I have frequently talked about my desire to read Japanese language books. That had been one of my original motivators for continuing to study Japanese. I had this goal of finishing at least one novel/work last year but could not make much progress on it. This is the year to change that.
And for that, I need to be more organized and regular. I am also dedicating time for JLPT specific study and listening practice in general so I need to fit in all of this somehow, while giving adequate space for any other task that crops up.
As I mentioned in my previous posts that I have begun the book Convenience Store Woman by Sayaka Murata. These past few weeks have been very slow progress mostly oweing to frequent need to look up words and kanji. The frequency is indeed less than last year but it is still numerous enough to break my schedule.

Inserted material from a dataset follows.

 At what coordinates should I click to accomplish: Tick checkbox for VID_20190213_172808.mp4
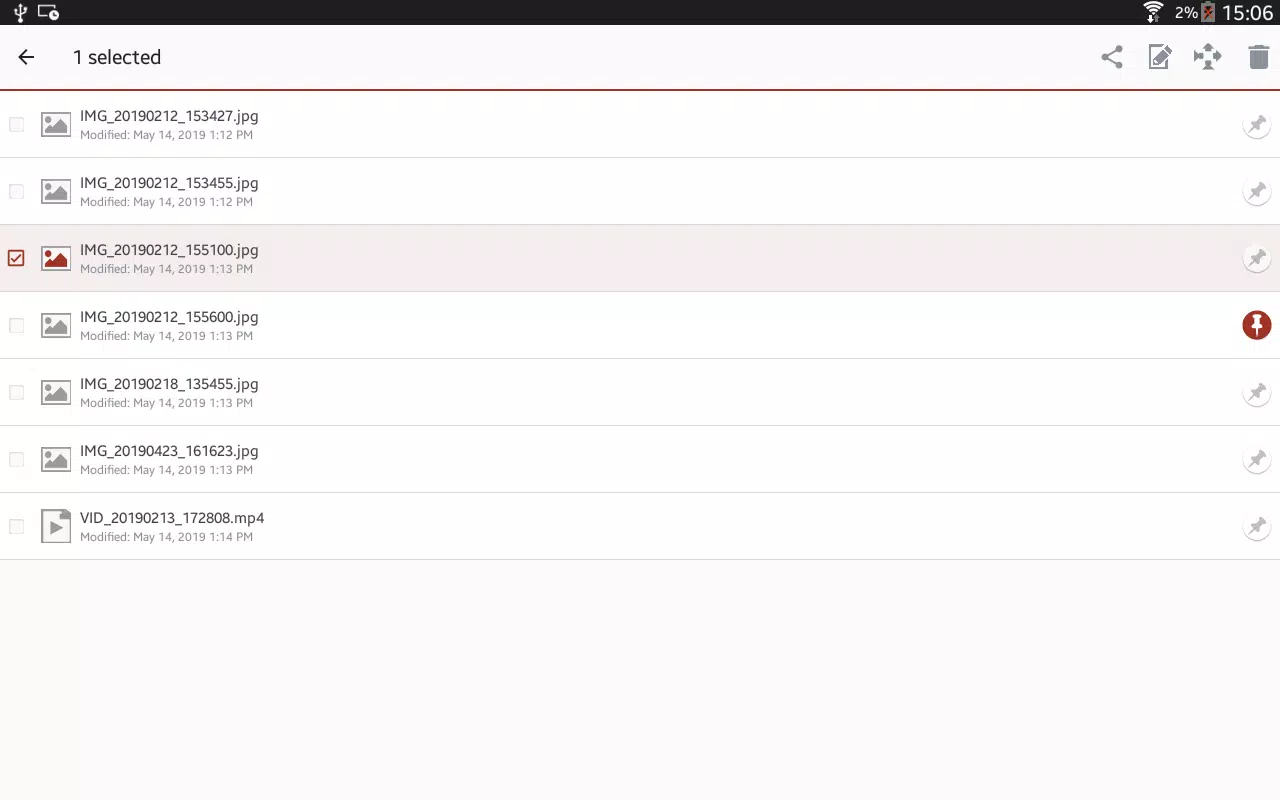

It is demoralising as well because after learning so many words for the exam last year, I am still unable to read with ease. As a result I have decided to drop the book for the moment and pick something easier.
And that book is “Fushigina Toshoukan” by Haruki Murakami. It is kind of ironic pick since I have actively avoided reading Haruki Murakami’s work in English due to all the hype surrounding it. Guess it also gives me the opportunity to look at his work with fresh set of eyes. I am aware that this is not his signature or even the most well-known work but it is a very good starting point for intermediate learners.
The book is small in length, around 100 pages in which one-third is full of illustrations about the story itself. That is a huge help while reading and figuring out stuff. The story in itself is simple and interesting. There are in total 26 chapters and I have decided on reading 2 chapters a day. The goal is to finish the book by 14th February.
What I do in terms of actual reading is to read the scheduled chapters at once without the use of a dictionary, while writing down words and phrases I do not know or fully understand in a notebook. Then I close the book and look up the word in the dictionary and write down their meaning. After this I once again pick up the same chapters and try to reread with the help of the meanings learned but without keeping the notebook in front of me.
Sometimes I am unable to remember the meaning but this ensures that I have actively read and remembered the words. Writing them down also helps with muscle memory and kanji practice. All in all, it takes around 30-60minutes every day.